HACERSE HOMBRE, CONVERTIRNOS EN DIOSES

HACERSE HOMBRE, CONVERTIRNOS EN DIOSES

En muchas personas hay siempre algo de rechazo a la Navidad, de temerle, de no querer que llegue y hasta de que pase cuanto antes. Estos días de vísperas ya les ponen intranquilos. A mí también. Es comprensible. A nadie le gusta que le sacudan las entrañas, que le recuerden grandes ausencias o que se les emplace a solas con el silencio.

La Navidad es un reto, el mismo reto que Dios hubo de afrontar: hacerse un hombre, un ser humano. La Navidad nos aguarda con un cierto pavor de encontrarnos con eso, con nosotros mismos, de frente, sin rodeos, con el dolor de una parte nuestra que se queda al descubierto en carne viva. Y nos revela un año y otro la larga distancia que aún nos queda entre lo que fuimos y lo que podemos llegar a ser. En estos días, las calles, sus luces, los campanilleros… todo, parece querer dirigirnos una flecha al corazón. Y eso duele.

La Navidad nunca vuelve. Es siempre nueva. Es la última, esta de este año. Es dulce, amable y grandiosa como lo es la propia noticia de Amor que guarda, pero no tiene consideración con nuestros disimulos y retira los paños calientes con los que vamos tirando el resto del año, el tiempo que queda fuera de ella sin que nos alcance como una denuncia de lo que no hacemos bien… o del mal que causamos. Nos pisa los talones huidizos de la sinceridad. Pone el dedo en la llaga de nuestras malas costumbres y, sobre todo, de una de las peores: querer a medias… Se dijo un día que por ser tibios, pueden vomitarnos. O fríos o calientes. O dentro o fuera. De verdad o de mentira.

Da vértigo muchas veces pensar en que se acerca la Nochebuena. ¡Cuánta gente la detesta! Porque la Nochebuena se mete donde parece que no la llaman: en las casas y hogares donde ya hay sillas vacías, seres que se fueron y a los que echamos de menos, quizá cismas familiares, distancia entre hermanos y padres o, simplemente, poco que decirse.

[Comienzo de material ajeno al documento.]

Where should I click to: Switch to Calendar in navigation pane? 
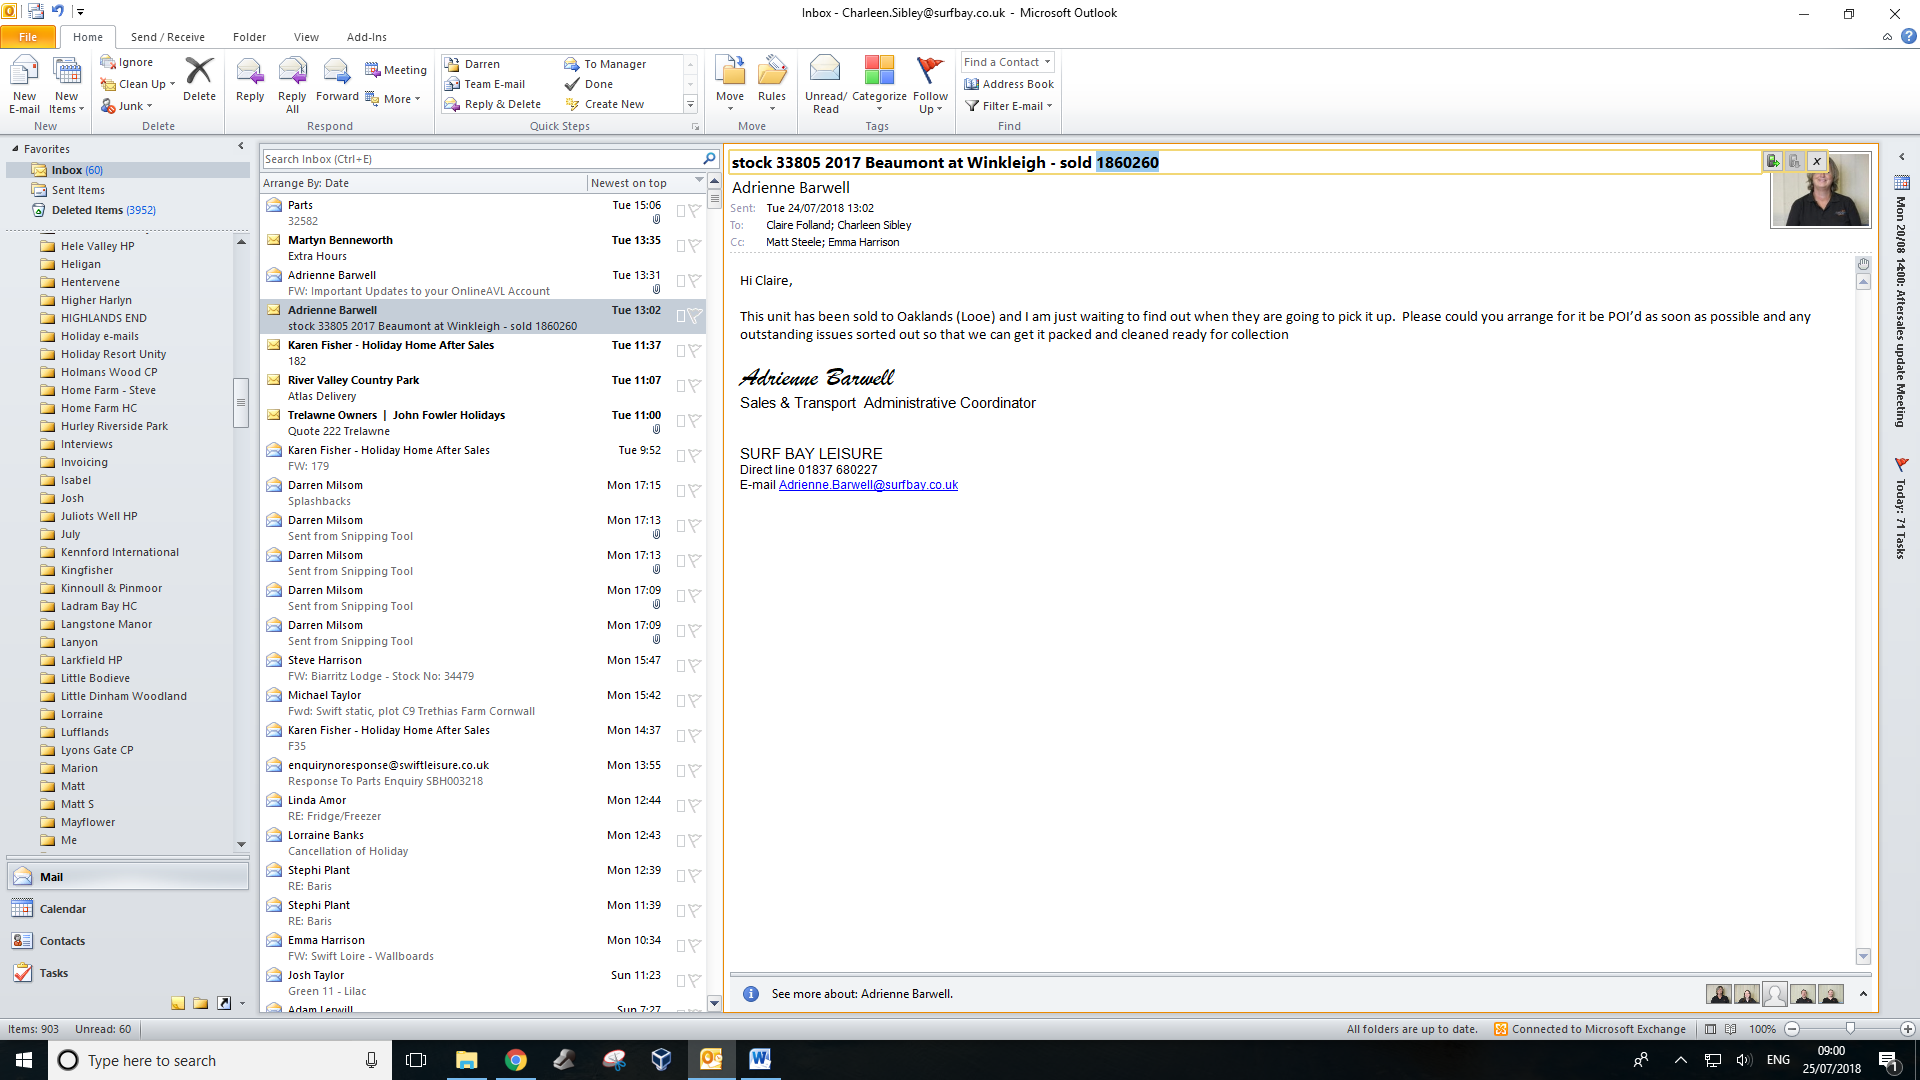click(62, 909)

Pero, sobre todo, a mí me estremece y abruma la invitación que Dios nos hace. Porque no puedo con ella. Porque me supera. Porque hasta ahí no llega la fuerza de mi espalda: y es que Dios entra, más que nunca, de lleno en nuestra historia. Pisa el mundo, pone los pies sobre la misma tierra donde están los nuestros. Y se hace un hombre para que nosotros nos convirtamos en dioses, para que nosotros nos “endiosemos” a su imagen y semejanza. No hay un intercambio de poderes mayor en la historia de la Humanidad que el que se dio en la gruta de Belén. Nadie pudo dar más que Dios bajando a nuestra altura, poniéndose a ras de nuestro suelo y, con eso, tampoco nadie nos elevó más que Él. Esto es demasiado, demasiado para mí al menos. ¿Cómo, con tantos defectos, puedo conseguir eso? Es mi íntima frustración navideña una Nochebuena detrás de otra. Es mi abismo insalvable, pero ilusionante y lleno de esperanza. Dios quiere ser como nosotros, pero nos propone parecernos a Él.

Sinceramente, pensar en que otro año se acerca la Nochebuena, saber lo que me espera cuando mire al Niño, empieza a darme tal escalofrío que me hace inconcebible la preocupación acerca de si en aquel decisivo momento en que nació Jesús había una mula y un buey.